El sujeto acusado de abandonar a Brenda Requena, minutos antes de ser asesinada, fue condenado por la justicia por el delito de omisión de auxilio y por ello su defensor oficial había apelado el fallo del juez Ricardo Moine. Fue por eso que la causa llegó a la Corte de Justicia y este jueves se conoció el fallo de la máxima autoridad de justicia, que confirmó la pena contra José Miguel Guajardo, obligado a pagar 12.500 pesos como castigo.
Los miembros de la Sala Segunda, integrada por Marcelo Lima, Guillermo De Sanctis y Adriana García Nieto, analizaron el planteo de Carlos Reiloba en favor de Guajardo y resolvieron rechazar el recurso interpuesto por la defensa técnica, como así también confirmar lo sentenciado en primera instancia por el juez subrogante de la Unidad Conclusiva de Causas.
"No queda margen de dudas sobre la materialidad del suceso delictivo, ni de la efectiva omisión de Guajardo", señalaron los cortistas en la resolución. Además, sostuvieron: "La valoración probatoria efectuada por el sentenciante (Moine) cuenta con fundamentos jurídicos suficientes que impiden su descalificación".
El 3 de octubre del 2022, Guajardo había sido condenado a pagar el monto económico por no evitar que la joven madre se convirtiera en una víctima de femicidio el 11 de julio de 2019. Quien perpetró el crimen a sangre fría, en un descampado en Albardón, fue Diego Álvarez, penado a prisión perpetua.

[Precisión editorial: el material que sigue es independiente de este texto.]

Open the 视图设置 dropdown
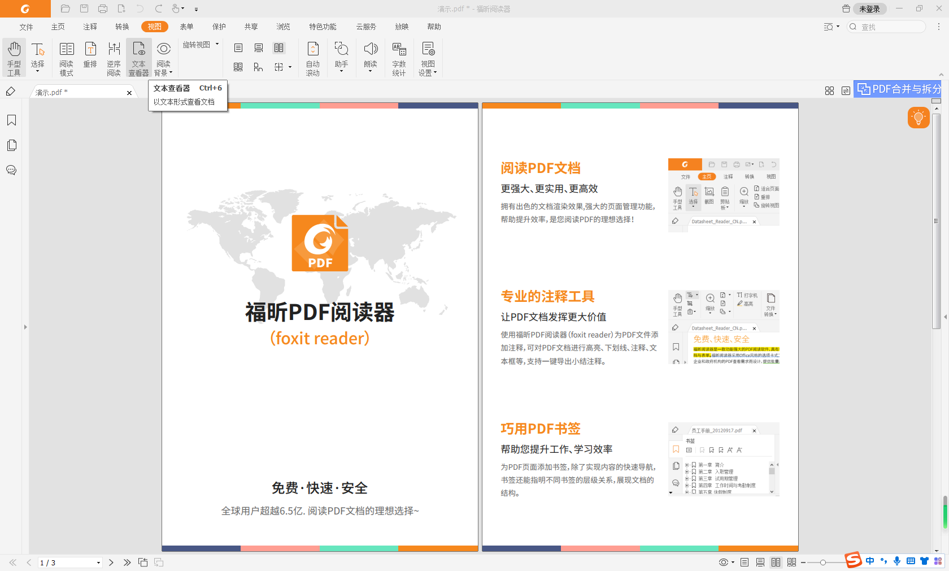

Guajardo fue condenado por no prestar ayuda a Brenda, mientras era atacada por su marido. También fue cuestionado por no dar aviso a las autoridades y recién dirigirse a la Comisaría 18º, pero para radicar la denuncia contra Álvarez que le arrojó una piedra y le lastimó la mano.
Esos detalles se conocieron con la acusación que sostuvo la fiscal Yanina Galante, quien no tuvo más remedio que pedir la máxima condena prevista por el Código Penal para ese tipo de ilícitos.
"Observó cómo (Álvarez) la golpeaba y omitió el deber de ayuda. Tenía conocimiento de la violencia que ella sufría. Brenda necesitaba ayuda en ese momento y él no se la dio", argumentó la fiscal y agregó: "El delito se consumó cuando no le prestó ayuda, cuando la vio de rodillas siendo golpeada por Álvarez".
Fue por ello que el juez Moine consideró los argumentos del Ministerio Público y dio lugar a la pena. No obstante, el defensor Reiloba tenía motivos para acudir a un tribunal superior y tratar de torcer la historia. Finalmente, la respuesta que obtuvo fue un revés contundente.